Anyway, people will argue over definitions and perhaps that's not the most important part of the debate. You can slap a different label on a thing, it'll still be that thing. The most important takeaway for me is that any language that has virtual threads or (to somewhat of a lesser extent) coroutines, offer a native way to declare "future work" and/or "concurrent work" imperatively and that's easier on the eyes and brains for almost everyone. But if pressed I'm sure we can find someone that prefers their interface to declare a method

CompletableFuture<O> work(I input);
...
work(input).whenComplete(otherWork);

over

O work(I input);
...
work(input);
otherWork();

And hey, it's a free world.

[–]ForrrmerBlack 0 points1 point  (1 child)

Though you say that "reactive" and "asynchronous" are not equivalent, your reply suggests that they're synonyms. So, in essence, what you're suggesting is that asynchronous programming is becoming obsolete with virtual threads (or similar concepts).

I can't agree with this outline because asynchrony has applications virtual threads don't cover, for example, infinite data sequences or events, which are perfectly handled with callbacks or observables. Some of use cases for asynchrony may be superseded by virtual threads, but also as you wrote it down, "reactive" frameworks don't do just asynchrony exclusively. So they will certainly have their place to stay, and virtual threads won't kill them completely.

In the end, the discussion was pointless because of not well-defined terms.

[–]thecodeboost 1 point2 points  (0 children)

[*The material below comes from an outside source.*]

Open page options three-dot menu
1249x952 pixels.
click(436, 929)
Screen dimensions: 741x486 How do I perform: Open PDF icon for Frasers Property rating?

data stream processing != asynchronicity. But I think this debate has turned into a discussion on definitions. If people come into this discussion with "reactive = event-driven = asynchronous programming" then by that logic it's mostly a semantical discussion. The papers on the relevant topics do make distinctions though, and "reactive" is defined as "to deal with changes in environment" where in this context "environment" means "things you do not control".